# AVAILABLE DATA
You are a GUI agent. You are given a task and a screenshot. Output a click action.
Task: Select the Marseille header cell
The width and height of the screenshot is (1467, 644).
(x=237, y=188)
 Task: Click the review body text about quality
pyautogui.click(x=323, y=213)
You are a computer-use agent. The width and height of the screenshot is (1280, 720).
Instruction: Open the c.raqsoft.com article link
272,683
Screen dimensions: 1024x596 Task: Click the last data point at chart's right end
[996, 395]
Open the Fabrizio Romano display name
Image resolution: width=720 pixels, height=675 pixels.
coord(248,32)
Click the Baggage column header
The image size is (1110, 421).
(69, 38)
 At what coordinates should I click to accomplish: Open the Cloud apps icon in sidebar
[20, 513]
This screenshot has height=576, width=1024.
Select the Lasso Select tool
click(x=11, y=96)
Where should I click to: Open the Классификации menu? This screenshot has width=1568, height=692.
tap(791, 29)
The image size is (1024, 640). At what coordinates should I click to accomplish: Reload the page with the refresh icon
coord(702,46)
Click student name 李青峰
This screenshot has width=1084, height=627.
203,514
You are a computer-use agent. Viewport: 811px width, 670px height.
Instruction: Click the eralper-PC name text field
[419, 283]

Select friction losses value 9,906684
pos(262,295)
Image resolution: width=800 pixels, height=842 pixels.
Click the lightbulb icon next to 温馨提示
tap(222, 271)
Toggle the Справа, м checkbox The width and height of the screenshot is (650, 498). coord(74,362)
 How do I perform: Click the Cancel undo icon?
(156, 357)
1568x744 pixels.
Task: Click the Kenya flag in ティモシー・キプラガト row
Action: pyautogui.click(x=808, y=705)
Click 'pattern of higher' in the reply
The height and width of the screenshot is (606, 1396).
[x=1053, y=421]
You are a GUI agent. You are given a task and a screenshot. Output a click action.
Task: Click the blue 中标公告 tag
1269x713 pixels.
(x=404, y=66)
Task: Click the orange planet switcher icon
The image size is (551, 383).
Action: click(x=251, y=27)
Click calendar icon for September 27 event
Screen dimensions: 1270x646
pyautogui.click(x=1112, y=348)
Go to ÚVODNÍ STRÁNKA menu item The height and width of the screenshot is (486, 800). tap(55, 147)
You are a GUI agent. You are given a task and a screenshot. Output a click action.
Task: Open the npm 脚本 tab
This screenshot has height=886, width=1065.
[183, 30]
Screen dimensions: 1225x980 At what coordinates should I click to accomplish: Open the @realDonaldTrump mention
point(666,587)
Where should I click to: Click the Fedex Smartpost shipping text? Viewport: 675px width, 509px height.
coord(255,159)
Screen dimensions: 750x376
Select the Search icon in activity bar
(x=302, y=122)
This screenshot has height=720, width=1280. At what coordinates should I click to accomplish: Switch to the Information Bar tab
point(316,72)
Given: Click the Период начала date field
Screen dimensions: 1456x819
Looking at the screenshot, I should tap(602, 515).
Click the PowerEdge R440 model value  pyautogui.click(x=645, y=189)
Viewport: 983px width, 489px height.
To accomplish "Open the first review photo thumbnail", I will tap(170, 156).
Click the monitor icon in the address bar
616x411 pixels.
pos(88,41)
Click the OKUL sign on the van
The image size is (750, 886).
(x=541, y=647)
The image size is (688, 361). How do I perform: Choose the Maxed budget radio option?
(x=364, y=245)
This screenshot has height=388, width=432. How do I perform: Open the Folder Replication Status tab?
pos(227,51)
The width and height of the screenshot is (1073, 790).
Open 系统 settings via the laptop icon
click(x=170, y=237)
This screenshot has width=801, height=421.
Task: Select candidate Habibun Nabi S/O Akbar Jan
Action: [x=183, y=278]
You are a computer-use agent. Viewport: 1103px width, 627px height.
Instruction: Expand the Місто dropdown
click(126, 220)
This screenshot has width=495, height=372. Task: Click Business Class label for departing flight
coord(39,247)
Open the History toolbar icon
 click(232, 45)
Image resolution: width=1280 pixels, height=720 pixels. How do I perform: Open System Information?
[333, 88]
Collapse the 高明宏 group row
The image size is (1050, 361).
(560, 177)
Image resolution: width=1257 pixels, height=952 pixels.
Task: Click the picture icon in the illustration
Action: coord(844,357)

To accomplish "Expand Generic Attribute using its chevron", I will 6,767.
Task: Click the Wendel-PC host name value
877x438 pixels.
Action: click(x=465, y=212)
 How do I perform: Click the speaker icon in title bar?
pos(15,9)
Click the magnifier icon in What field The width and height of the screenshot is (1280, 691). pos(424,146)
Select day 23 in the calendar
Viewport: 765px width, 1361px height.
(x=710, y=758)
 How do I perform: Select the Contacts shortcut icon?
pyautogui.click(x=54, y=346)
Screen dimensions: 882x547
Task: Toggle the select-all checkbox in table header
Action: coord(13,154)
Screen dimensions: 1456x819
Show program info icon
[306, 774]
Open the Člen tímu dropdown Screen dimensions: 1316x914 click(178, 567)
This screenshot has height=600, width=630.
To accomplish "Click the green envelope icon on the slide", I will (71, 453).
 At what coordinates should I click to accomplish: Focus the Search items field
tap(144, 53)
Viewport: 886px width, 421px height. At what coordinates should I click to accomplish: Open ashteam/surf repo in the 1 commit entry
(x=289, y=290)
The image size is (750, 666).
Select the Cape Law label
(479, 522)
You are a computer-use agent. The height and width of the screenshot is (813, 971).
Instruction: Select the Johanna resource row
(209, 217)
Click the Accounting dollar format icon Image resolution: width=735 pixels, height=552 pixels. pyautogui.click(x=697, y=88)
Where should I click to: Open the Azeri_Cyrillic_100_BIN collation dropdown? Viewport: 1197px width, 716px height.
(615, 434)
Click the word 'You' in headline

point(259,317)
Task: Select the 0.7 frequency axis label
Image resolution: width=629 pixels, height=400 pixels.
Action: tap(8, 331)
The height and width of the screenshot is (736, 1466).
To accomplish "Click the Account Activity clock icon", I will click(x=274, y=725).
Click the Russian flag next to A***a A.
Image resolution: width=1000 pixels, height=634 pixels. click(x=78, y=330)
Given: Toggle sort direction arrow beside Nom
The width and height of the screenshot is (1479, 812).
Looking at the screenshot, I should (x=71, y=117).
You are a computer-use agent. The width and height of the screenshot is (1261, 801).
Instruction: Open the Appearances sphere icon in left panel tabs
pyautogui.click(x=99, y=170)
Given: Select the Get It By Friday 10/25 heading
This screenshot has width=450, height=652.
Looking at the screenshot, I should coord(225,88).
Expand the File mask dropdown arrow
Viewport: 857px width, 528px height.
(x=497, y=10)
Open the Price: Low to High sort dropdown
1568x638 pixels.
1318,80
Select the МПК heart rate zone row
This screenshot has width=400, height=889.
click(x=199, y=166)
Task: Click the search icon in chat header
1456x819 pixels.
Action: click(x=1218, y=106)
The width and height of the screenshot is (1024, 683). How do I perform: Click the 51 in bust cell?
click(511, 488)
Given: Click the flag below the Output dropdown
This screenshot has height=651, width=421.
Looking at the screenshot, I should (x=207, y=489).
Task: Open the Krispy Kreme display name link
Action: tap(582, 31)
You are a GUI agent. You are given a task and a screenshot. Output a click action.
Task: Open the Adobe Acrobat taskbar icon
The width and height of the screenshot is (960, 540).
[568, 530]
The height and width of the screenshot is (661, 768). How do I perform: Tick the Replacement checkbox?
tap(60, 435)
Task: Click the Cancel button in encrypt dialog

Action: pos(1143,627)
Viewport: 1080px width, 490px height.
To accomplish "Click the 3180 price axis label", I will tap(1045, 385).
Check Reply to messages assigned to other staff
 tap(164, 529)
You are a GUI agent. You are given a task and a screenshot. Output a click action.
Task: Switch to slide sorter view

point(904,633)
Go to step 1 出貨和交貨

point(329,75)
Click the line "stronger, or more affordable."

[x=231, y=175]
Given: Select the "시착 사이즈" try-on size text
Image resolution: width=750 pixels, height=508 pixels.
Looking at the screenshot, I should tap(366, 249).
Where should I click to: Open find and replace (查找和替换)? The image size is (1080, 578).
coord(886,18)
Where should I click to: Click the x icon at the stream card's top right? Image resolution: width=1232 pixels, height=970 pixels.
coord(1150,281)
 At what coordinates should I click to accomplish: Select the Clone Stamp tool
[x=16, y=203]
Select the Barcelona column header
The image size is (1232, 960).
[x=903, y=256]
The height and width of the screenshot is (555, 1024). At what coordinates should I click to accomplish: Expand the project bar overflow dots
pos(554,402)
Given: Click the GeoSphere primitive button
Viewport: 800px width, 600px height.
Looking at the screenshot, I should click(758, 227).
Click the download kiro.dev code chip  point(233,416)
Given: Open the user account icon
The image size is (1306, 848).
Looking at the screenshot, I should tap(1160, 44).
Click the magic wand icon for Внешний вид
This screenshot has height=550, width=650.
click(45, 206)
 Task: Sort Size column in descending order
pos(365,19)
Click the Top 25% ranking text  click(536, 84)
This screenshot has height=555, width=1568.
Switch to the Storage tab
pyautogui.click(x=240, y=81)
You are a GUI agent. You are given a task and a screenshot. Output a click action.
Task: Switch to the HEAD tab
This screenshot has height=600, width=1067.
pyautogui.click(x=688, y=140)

# TRY IT
All lines from the one that holds "Task: Switch to the HEAD tab" through the end of the records are to be returned exactly, including both boundary lines, and no others.

# RESPONSE AREA
Task: Switch to the HEAD tab
This screenshot has height=600, width=1067.
pyautogui.click(x=688, y=140)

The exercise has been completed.